NASHVILLE, Tenn. (WTVF) — For months, Metro Public Health released COVID-19 patient data to first responders and law enforcement so they could keep from getting sick.
Thursday, the Metro Board of Health voted to end the controversial practice, at least for now.
"Make sure it meets the needs of all people in our community, from first responders to those worried about privacy and security," said Dr. Alex Jahangir, Chair of the Metro Board of Health.
Jahangir says Nashville Mayor John Cooper's office is working with Metro Public Health on a new database that hopefully can incorporate knowledge for front line workers and privacy for the patient.

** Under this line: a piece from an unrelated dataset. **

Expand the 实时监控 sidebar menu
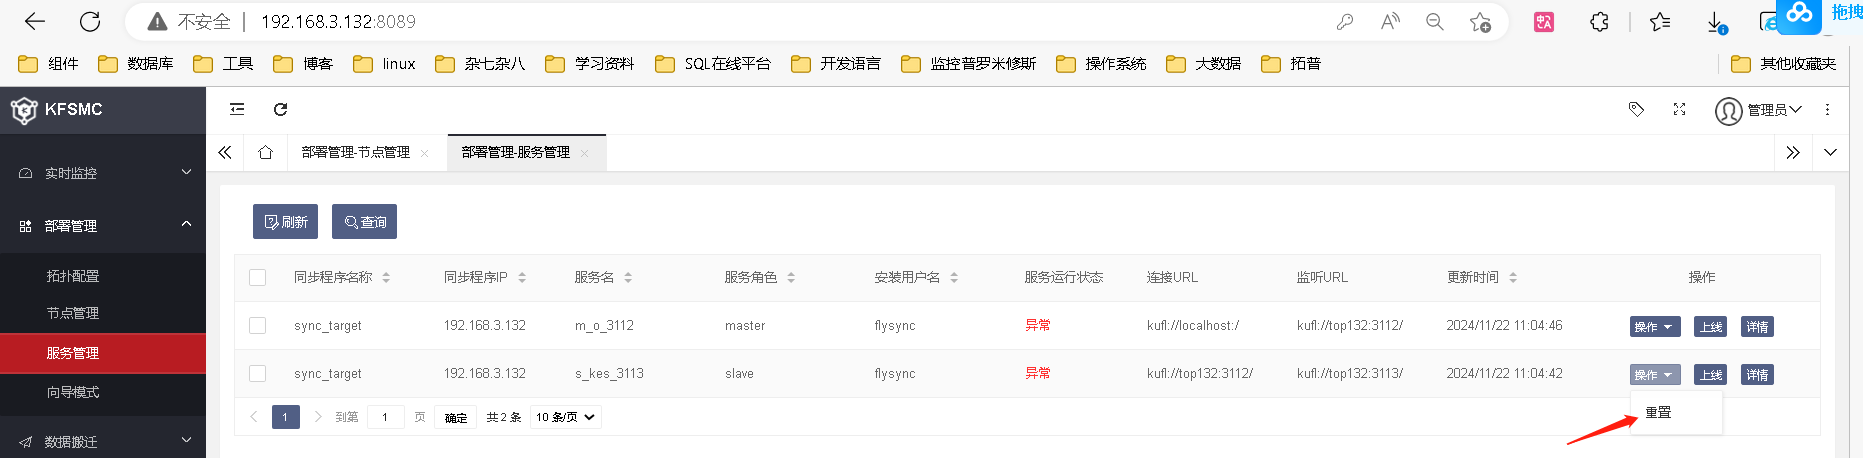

"The new process would keep that information within a secure database in [Metro Public Health.] Only people within health who have certain access get it," said Jahangir.
Under the new system, law enforcement would still get the information they need without names or identifiable information.
"They can query the health database, saying we’re responding to 234 Main Street, is there anyone of concern there? The answer comes back yes or no, period. No names. Yes or no," he said.
The patient information would also be updated in real-time, meaning if you've recovered from the virus, your name would be taken off the list.
Jahangir is confident the Metro Board of Health will approve this new system. The only unknown is when the database will be ready.
"We’re not sure. Some people say it can be done in a week, others say within a month or two. There are technical components to it, but it has to be done right," said Jahangir.
In the meantime, law enforcement will not be able to access patient information. Jahangir says patient privacy had to be addressed as quickly as possible.